● OBJECTIVE
Please retype the stretch of items from the line containing "Click the Mastercard" through the line containing "click(x=651, y=277)", keeping both of those lines.

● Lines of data
##############################

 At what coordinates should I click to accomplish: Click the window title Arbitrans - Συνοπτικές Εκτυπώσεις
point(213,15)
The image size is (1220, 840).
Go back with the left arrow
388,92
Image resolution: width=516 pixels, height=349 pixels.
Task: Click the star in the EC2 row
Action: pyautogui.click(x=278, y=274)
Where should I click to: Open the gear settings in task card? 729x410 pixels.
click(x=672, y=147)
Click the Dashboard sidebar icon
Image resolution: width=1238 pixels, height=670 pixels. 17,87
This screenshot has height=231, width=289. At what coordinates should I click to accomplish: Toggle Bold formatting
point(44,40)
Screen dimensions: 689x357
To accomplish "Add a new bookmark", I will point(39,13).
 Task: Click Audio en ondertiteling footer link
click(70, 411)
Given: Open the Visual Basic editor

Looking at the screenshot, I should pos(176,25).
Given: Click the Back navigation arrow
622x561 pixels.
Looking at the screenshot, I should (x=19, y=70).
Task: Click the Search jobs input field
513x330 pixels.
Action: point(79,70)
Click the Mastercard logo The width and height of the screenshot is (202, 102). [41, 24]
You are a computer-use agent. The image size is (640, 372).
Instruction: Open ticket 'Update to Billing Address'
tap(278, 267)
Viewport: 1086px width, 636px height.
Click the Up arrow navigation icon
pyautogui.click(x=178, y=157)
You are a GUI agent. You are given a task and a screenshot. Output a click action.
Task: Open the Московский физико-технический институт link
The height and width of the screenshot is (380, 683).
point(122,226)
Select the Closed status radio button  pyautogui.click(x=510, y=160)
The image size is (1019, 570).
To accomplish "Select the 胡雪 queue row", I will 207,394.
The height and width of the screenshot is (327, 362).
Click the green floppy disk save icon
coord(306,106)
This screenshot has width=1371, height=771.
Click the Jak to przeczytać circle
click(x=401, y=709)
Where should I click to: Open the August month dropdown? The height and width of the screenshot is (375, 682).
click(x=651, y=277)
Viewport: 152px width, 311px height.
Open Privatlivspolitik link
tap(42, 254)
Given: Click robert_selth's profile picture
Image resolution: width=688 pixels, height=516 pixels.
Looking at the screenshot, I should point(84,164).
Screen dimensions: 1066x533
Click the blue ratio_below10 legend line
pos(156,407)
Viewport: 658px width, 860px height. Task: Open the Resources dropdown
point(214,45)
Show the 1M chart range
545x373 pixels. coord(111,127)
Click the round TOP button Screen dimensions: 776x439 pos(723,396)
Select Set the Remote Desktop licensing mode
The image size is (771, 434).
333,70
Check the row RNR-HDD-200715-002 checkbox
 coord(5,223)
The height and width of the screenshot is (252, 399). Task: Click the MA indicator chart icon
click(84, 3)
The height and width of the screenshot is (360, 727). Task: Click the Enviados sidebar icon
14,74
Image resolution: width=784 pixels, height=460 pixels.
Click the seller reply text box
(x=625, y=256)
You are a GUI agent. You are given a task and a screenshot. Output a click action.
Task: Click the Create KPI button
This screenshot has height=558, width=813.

##############################

● TASK RESPONSE
Click the Mastercard logo The width and height of the screenshot is (202, 102). [41, 24]
You are a computer-use agent. The image size is (640, 372).
Instruction: Open ticket 'Update to Billing Address'
tap(278, 267)
Viewport: 1086px width, 636px height.
Click the Up arrow navigation icon
pyautogui.click(x=178, y=157)
You are a GUI agent. You are given a task and a screenshot. Output a click action.
Task: Open the Московский физико-технический институт link
The height and width of the screenshot is (380, 683).
point(122,226)
Select the Closed status radio button  pyautogui.click(x=510, y=160)
The image size is (1019, 570).
To accomplish "Select the 胡雪 queue row", I will 207,394.
The height and width of the screenshot is (327, 362).
Click the green floppy disk save icon
coord(306,106)
This screenshot has width=1371, height=771.
Click the Jak to przeczytać circle
click(x=401, y=709)
Where should I click to: Open the August month dropdown? The height and width of the screenshot is (375, 682).
click(x=651, y=277)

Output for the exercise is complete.